Records for processing START

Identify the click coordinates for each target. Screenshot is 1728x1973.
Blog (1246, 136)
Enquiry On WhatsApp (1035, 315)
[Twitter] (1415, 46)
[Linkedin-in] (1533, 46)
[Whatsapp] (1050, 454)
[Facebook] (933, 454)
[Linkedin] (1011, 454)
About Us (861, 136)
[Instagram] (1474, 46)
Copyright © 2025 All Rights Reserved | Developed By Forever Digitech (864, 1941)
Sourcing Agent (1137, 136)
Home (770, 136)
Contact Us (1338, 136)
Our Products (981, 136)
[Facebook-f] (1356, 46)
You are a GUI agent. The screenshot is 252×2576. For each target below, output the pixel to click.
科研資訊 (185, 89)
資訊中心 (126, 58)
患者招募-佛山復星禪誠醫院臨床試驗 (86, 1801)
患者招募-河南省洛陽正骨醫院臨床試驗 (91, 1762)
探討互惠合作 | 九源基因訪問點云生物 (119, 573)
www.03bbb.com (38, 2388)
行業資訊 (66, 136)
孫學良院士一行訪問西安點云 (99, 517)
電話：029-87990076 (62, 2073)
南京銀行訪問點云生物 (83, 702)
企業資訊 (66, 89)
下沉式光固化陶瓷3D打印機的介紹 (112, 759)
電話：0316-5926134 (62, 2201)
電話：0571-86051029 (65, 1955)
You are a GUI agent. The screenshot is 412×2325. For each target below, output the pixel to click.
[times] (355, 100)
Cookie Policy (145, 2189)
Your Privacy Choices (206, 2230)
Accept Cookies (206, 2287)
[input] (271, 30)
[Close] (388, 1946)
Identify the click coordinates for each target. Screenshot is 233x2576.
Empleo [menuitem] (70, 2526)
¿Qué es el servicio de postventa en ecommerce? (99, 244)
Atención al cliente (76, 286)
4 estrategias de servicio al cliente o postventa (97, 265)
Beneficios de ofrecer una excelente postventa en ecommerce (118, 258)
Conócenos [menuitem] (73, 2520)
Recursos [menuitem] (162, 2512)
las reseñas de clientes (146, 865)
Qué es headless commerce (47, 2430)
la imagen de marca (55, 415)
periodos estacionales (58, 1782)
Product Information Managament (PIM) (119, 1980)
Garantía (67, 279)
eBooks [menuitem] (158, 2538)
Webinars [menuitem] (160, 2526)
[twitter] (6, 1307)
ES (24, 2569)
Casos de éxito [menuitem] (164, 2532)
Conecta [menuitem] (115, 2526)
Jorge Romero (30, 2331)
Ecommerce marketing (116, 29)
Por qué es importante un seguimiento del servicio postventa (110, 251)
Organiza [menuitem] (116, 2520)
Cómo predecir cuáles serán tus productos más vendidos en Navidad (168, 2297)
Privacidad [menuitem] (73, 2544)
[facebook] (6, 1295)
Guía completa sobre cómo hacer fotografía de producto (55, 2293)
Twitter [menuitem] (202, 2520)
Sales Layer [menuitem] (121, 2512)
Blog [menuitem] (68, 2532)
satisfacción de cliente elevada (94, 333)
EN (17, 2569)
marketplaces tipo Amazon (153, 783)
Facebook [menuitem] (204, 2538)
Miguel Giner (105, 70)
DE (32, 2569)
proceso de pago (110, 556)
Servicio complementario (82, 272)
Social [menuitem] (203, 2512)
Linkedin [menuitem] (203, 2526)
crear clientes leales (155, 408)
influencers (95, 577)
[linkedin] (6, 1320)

Records for processing END

### [What to work on]
The answer is the run of lines above from the line containing "la imagen de marca (55, 415)" through the line containing "Ecommerce marketing (116, 29)", copied exactly and alone.

### [Reply to the task]
la imagen de marca (55, 415)
periodos estacionales (58, 1782)
Product Information Managament (PIM) (119, 1980)
Garantía (67, 279)
eBooks [menuitem] (158, 2538)
Webinars [menuitem] (160, 2526)
[twitter] (6, 1307)
ES (24, 2569)
Casos de éxito [menuitem] (164, 2532)
Conecta [menuitem] (115, 2526)
Jorge Romero (30, 2331)
Ecommerce marketing (116, 29)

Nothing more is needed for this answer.